→ **ACTIONS TO TAKE**
- a) Answer these questions from the passage on government debt below, one answer per line, marked (i), (ii), (iii) to match.
(i) Where was the chart posted?
(ii) What does Barry say you need to be, whatever your political or economic views?
(iii) What could people buy with no money down?
- b) Using the passage on government debt below, explain in one to three sentences why people were not outraged during the Bush years.
- c) For each statement, say whether the passage on government debt below agrees with it, answering yes or no and quoting the exact words of the passage that decide it.
(i) The posting by Barry Ritholtz went viral yesterday.
(ii) Barry says it is up to him to tell readers what to believe.
(iii) The passage rejects Barry's view entirely.

→ **READING PASSAGE**
# # #
Yesterday a posting by Barry Ritholtz went viral over this chart posted at Spiegel. Barry writes:
"Its kinda funny — how come so few people (especially those on the right) were all that upset about the massive surge in debt under Bush? Is it that they only recently kinda figured out the significance of debt — or are they are merely hypocrites when it comes to this sort of thing?
Whatever your political or economic views are, it is not up to me to tell you what to believe. However, you need to be intellectually consistent and not merely grab whatever ideological bullet point that suits your purposes at the moment. If you do so, you best be prepared to be charged with being intellectually dishonest, and to be categorized as called a political hack. Or worse."
For the most part Barry has it right. People were not outraged during the Bush years because America was living far beyond its capacity as the bubble in creative finance blew to massive proportions. No one cared what the government was spending as long as we could buy a house with no money down, expand our credit lines, get "interest free financing" and get all of the "cool stuff" right now. No waiting, no hassles.
# # #
→ **DATA TO EXAMINE**
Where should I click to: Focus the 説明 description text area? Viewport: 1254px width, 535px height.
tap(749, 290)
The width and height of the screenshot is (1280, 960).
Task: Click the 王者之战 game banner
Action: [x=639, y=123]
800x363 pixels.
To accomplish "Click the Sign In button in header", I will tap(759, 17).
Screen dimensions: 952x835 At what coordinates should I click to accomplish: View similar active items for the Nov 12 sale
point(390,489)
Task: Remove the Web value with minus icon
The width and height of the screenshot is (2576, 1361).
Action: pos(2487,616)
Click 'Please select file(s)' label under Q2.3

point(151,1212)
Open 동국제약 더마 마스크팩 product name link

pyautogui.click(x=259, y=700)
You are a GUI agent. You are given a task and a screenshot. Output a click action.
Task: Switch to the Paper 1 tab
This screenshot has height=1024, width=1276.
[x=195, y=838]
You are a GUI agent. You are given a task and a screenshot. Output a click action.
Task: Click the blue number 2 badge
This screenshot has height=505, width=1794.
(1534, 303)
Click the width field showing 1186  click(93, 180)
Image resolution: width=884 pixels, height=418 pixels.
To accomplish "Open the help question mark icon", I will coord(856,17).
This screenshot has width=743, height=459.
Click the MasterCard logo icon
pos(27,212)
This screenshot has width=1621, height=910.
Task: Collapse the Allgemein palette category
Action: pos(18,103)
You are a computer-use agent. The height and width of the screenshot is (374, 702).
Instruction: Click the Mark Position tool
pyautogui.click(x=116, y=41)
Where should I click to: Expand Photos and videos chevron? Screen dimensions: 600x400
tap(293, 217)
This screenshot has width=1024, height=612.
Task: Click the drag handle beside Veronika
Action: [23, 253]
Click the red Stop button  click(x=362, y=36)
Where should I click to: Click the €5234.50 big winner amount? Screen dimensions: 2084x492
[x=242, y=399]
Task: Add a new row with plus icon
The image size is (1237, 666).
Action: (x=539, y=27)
# # #
→ **EXPECTED RESPONSES**
- a)
(i) At Spiegel.
(ii) Intellectually consistent.
(iii) A house.

- b) America was living far beyond its capacity as the bubble in creative finance blew to massive proportions. No one cared what the government was spending as long as people could buy a house with no money down, expand their credit lines, get "interest free financing" and get all of the "cool stuff" right away.

- c)
(i) Yes: "Yesterday a posting by Barry Ritholtz went viral over this chart posted at Spiegel."
(ii) No: "it is not up to me to tell you what to believe."
(iii) No: "For the most part Barry has it right."